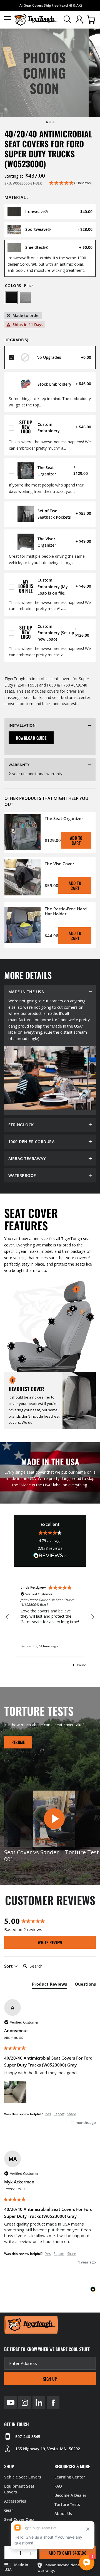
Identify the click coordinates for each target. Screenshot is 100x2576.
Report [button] (59, 2116)
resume (18, 1744)
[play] (54, 1821)
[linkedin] (38, 2404)
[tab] (49, 1987)
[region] (50, 1618)
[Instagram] (24, 2404)
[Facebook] (53, 2404)
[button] (7, 19)
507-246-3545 (27, 2438)
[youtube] (10, 2404)
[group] (50, 1922)
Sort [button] (9, 1968)
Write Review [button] (50, 1945)
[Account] (79, 20)
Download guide (31, 738)
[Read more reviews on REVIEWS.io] (50, 1556)
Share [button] (71, 2116)
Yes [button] (48, 2116)
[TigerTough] (35, 20)
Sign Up (50, 2381)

= = = = =

* _TRY IT_
Without any pictures, transcribe the listing above exactly as written.

* _EXPECTED ANSWER_
Identify the click coordinates for each target. Screenshot is 100x2576.
Report [button] (59, 2116)
resume (18, 1744)
[play] (54, 1821)
[linkedin] (38, 2404)
[tab] (49, 1987)
[region] (50, 1618)
[Instagram] (24, 2404)
[Facebook] (53, 2404)
[button] (7, 19)
507-246-3545 (27, 2438)
[youtube] (10, 2404)
[group] (50, 1922)
Sort [button] (9, 1968)
Write Review [button] (50, 1945)
[Account] (79, 20)
Download guide (31, 738)
[Read more reviews on REVIEWS.io] (50, 1556)
Share [button] (71, 2116)
Yes [button] (48, 2116)
[TigerTough] (35, 20)
Sign Up (50, 2381)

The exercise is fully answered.